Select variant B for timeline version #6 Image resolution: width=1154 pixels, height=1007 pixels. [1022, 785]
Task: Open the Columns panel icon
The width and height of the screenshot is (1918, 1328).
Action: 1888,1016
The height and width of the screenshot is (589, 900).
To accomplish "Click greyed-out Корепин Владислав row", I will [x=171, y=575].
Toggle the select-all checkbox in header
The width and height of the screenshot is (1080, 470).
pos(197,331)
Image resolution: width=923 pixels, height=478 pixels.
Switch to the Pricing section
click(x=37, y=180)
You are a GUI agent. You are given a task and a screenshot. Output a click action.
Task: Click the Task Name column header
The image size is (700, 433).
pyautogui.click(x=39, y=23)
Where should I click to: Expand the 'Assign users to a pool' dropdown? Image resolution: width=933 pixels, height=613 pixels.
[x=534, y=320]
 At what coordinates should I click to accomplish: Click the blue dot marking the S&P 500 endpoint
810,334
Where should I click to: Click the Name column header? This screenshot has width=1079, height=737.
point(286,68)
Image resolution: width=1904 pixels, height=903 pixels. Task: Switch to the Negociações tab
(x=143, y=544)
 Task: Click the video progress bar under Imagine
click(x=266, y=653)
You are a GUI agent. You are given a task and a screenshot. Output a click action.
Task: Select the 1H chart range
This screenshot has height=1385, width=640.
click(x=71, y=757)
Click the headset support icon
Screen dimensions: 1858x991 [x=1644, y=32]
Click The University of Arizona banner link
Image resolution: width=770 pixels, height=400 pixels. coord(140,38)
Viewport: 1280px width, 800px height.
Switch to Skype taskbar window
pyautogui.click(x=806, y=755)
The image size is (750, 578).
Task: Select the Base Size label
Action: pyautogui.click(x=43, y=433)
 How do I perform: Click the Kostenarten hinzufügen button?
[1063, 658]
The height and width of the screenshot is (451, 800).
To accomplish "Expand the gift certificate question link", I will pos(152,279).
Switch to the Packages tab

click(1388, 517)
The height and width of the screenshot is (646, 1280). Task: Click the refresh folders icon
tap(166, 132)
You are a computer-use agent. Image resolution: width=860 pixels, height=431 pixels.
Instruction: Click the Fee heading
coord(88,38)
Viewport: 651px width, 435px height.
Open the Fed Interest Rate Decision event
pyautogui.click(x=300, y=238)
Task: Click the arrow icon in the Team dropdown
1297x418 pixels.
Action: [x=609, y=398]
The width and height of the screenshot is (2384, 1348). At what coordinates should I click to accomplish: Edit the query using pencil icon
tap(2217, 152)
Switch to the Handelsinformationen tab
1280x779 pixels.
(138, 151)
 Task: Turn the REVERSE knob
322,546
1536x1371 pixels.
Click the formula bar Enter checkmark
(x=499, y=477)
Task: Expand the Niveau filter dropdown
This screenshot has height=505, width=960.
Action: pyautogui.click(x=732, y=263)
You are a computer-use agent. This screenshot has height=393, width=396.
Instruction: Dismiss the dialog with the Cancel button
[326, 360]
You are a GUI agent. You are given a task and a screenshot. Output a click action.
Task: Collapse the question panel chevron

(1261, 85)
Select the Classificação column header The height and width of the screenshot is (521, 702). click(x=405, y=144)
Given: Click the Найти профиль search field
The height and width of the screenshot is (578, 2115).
::::::::::
* _TASK GOAL_:
All lines from the one that holds "Viewport: 651px width, 435px height." through the end of the material, both ends included, should be restated exactly.

* _PROBLEM SOLUTION_:
Viewport: 651px width, 435px height.
Open the Fed Interest Rate Decision event
pyautogui.click(x=300, y=238)
Task: Click the arrow icon in the Team dropdown
1297x418 pixels.
Action: [x=609, y=398]
The width and height of the screenshot is (2384, 1348). At what coordinates should I click to accomplish: Edit the query using pencil icon
tap(2217, 152)
Switch to the Handelsinformationen tab
1280x779 pixels.
(138, 151)
 Task: Turn the REVERSE knob
322,546
1536x1371 pixels.
Click the formula bar Enter checkmark
(x=499, y=477)
Task: Expand the Niveau filter dropdown
This screenshot has height=505, width=960.
Action: pyautogui.click(x=732, y=263)
You are a computer-use agent. This screenshot has height=393, width=396.
Instruction: Dismiss the dialog with the Cancel button
[326, 360]
You are a GUI agent. You are given a task and a screenshot. Output a click action.
Task: Collapse the question panel chevron

(1261, 85)
Select the Classificação column header The height and width of the screenshot is (521, 702). click(x=405, y=144)
Given: Click the Найти профиль search field
The height and width of the screenshot is (578, 2115).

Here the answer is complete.